- EXERCISE INPUT
--- Begin ---

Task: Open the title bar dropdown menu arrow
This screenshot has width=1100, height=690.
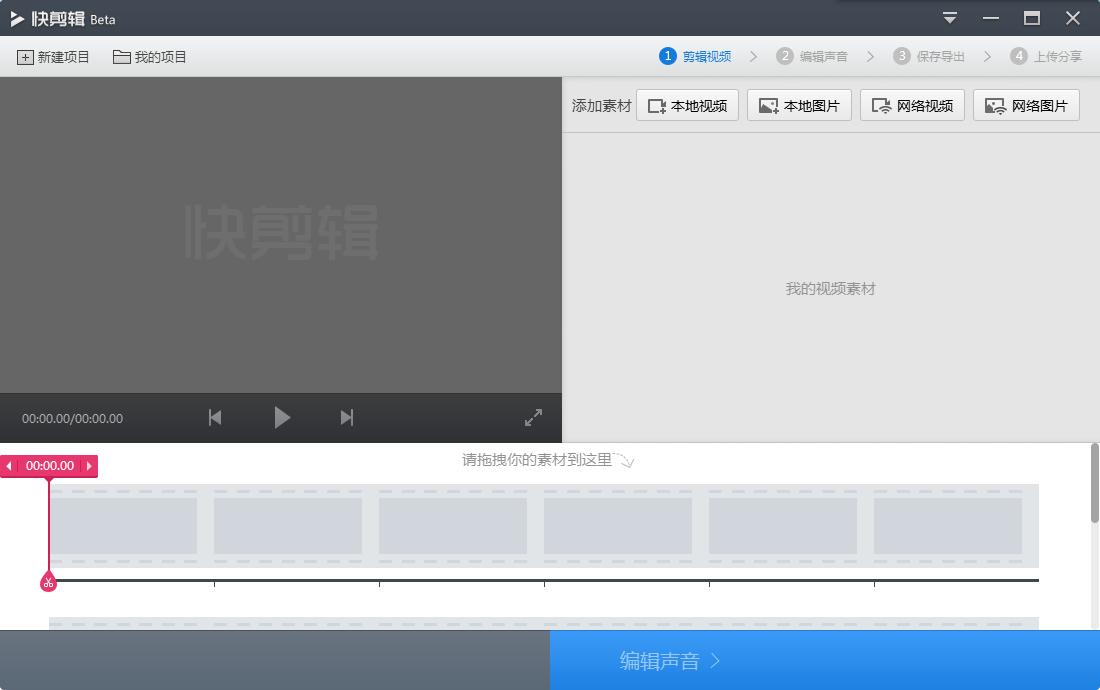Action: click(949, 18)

--- End ---
--- Begin ---

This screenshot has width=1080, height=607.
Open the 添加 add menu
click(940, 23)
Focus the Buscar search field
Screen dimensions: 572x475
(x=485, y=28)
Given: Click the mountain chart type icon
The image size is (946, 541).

--- End ---

Rewrite the lines from the line with "This screenshot has width=1080, height=607." to the line with "The image size is (946, 541).", substituting "button" for "icon" and changing nothing else. Give only those lines.

- COMPLETED EXERCISE
This screenshot has width=1080, height=607.
Open the 添加 add menu
click(940, 23)
Focus the Buscar search field
Screen dimensions: 572x475
(x=485, y=28)
Given: Click the mountain chart type button
The image size is (946, 541).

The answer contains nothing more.